I was interviewed last week on the Steve and Johnnie Show, the overnight talk slot on WGN Radio in Chicago. Steve and Johnnie wanted to get more details on last Tuesday’s terrible tragedies – the suicide bombings at Tzrifin and Emek Refaim’s Hillel Cafe.

But their questions were of a more personal nature.

“How do Israelis cope with such events?” Steve asked. “I mean, how can you wake up in the morning and go on with your daily routine?”

“Good question,” I responded and I told Steve a story about how the next day I got up just before 7:00 AM as usual, made the kids their sandwiches, and kissed them as they went off to school.

“How do we go on with our normal activities?” I parroted back his question. “We just do.

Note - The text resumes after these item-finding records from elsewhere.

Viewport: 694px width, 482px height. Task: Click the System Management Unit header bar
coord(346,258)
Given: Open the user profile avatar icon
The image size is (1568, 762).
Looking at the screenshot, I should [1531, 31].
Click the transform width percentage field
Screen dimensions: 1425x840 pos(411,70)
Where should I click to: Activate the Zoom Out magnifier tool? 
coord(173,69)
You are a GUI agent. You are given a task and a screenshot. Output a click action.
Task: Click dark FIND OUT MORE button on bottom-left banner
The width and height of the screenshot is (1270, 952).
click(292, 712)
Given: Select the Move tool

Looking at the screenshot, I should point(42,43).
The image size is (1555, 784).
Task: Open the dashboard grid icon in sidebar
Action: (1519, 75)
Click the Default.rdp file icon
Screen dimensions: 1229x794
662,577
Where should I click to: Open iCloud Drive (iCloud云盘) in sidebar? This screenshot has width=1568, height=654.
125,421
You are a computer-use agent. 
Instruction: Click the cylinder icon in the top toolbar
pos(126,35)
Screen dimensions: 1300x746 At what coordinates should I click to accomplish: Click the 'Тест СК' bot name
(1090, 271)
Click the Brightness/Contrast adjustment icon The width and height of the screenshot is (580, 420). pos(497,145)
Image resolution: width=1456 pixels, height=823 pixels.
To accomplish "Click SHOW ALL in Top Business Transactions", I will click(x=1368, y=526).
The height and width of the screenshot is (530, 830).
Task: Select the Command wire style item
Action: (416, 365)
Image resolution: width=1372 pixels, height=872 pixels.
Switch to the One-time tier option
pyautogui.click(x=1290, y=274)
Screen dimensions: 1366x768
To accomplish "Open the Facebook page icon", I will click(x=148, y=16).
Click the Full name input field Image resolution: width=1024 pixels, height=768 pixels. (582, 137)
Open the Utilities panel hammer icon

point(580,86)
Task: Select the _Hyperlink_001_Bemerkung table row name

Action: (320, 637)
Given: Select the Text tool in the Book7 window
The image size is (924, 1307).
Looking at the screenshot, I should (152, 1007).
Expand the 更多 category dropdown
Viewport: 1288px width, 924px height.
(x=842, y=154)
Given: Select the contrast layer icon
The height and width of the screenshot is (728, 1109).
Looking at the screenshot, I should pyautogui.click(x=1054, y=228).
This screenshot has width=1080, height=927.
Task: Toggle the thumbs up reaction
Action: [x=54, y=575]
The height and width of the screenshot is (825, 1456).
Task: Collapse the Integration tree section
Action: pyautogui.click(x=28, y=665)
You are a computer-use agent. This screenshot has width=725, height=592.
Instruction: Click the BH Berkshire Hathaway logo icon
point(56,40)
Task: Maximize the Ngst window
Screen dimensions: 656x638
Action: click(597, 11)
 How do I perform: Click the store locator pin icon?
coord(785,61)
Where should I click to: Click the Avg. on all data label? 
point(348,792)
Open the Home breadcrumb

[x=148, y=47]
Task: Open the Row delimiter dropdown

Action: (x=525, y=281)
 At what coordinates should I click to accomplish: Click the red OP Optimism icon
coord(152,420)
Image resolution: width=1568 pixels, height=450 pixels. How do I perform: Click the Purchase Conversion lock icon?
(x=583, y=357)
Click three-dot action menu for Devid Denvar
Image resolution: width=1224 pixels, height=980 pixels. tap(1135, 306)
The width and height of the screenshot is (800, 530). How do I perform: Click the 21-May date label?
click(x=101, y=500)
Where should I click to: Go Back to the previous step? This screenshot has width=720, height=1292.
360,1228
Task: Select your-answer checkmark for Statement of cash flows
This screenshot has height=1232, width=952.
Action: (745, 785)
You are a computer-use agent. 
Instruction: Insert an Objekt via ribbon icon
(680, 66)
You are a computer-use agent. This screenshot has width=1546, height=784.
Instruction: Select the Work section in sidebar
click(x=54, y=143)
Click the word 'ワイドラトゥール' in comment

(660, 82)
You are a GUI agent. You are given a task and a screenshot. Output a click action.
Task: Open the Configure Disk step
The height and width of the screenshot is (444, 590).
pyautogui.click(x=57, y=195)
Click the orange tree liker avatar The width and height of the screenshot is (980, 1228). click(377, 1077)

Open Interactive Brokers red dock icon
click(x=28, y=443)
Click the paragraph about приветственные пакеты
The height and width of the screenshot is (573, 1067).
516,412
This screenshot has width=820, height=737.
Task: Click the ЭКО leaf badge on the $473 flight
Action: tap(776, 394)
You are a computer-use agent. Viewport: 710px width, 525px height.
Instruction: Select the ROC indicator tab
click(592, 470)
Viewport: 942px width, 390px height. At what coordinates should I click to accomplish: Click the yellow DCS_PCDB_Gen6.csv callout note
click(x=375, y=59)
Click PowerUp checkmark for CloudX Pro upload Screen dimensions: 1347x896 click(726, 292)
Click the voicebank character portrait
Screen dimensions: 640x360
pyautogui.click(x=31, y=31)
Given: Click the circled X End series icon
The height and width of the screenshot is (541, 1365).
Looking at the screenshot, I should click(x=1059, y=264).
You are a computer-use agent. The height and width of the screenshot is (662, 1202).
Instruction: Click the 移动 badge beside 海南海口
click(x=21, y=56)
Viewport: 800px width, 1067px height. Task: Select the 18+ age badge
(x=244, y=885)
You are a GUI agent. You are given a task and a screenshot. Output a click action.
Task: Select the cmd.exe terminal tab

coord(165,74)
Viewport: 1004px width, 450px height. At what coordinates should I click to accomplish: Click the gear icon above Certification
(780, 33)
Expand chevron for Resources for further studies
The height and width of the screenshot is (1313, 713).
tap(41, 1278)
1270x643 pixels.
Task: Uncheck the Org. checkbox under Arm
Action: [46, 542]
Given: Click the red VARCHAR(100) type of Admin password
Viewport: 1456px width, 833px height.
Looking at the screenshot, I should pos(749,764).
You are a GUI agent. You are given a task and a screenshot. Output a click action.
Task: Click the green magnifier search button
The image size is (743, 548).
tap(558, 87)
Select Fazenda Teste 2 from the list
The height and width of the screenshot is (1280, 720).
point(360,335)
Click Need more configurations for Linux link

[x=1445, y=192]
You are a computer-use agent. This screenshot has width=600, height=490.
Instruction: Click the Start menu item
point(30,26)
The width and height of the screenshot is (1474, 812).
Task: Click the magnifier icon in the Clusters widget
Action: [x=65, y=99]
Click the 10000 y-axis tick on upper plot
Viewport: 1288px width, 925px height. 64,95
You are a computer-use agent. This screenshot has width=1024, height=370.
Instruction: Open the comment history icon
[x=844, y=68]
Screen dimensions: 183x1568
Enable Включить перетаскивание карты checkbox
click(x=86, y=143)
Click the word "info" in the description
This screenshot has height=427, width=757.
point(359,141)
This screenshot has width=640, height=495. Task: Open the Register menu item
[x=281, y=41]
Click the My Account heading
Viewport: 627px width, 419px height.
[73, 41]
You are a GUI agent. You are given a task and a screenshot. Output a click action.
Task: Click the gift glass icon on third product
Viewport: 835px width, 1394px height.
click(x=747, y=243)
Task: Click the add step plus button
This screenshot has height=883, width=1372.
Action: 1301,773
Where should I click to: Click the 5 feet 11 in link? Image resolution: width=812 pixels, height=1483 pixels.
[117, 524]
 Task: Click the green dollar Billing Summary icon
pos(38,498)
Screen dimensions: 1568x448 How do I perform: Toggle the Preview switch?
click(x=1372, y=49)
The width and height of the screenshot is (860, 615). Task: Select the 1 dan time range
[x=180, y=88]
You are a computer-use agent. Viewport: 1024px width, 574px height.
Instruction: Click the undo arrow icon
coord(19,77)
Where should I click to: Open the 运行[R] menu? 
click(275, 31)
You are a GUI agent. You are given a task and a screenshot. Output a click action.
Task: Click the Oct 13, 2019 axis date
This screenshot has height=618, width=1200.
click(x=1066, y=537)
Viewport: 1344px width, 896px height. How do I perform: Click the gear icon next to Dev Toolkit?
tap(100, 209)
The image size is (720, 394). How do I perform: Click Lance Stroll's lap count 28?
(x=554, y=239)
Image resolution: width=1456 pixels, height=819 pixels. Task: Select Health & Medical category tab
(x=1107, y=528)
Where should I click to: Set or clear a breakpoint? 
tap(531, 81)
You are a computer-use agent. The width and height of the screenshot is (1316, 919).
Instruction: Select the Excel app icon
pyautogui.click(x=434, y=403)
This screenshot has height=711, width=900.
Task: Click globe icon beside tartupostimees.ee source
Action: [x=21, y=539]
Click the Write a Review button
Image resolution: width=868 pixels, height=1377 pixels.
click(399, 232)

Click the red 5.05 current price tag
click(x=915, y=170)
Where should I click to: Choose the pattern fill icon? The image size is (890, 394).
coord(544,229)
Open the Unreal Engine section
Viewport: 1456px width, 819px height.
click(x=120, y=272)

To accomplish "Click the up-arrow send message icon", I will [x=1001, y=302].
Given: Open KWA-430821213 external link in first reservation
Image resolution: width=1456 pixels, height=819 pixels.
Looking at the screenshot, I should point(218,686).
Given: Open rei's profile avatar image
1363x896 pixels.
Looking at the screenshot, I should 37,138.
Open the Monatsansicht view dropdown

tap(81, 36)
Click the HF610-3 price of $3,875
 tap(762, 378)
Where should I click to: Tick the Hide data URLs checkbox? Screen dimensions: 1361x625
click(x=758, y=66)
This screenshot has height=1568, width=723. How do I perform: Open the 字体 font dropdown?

Israelis have become famous for their ability of moving on. Of not letting the terror stop us.”

But my answer, I realized, was superficial. Because I had only addressed what we do and not how we do it.

And frankly, after a week like last, I realized I had no idea.

Oh, I can sport all the usual platitudes about not letting terror win, about the strength of our people as they overcome years of Diaspora mentality.

I can cite the fact, pointed out this week in some of the local papers, that because so many Israelis have been in the army, there is a sense of calm and orderliness after an attack that might be missing elsewhere.

And I can repeat back what my friend Heidi said to me when I literally bumped into her during my morning run today: that we are put on this earth for a purpose and we have to live our lives as fully as possible during the time we have.

All fine and well, and maybe these explanations provide some theoretical, theological consolation.

But still: how do we do it?

Then on Sunday, Jody and I paid a shiva call to the Appelbaum family. By now everyone knows the incredibly tragic, dramatic story. Renowned ER physician David Appelbaum took his 20-year-old daughter Navah to Cafe Hillel to impart some last minute parental wisdom before her wedding the following evening. The blast killed them both.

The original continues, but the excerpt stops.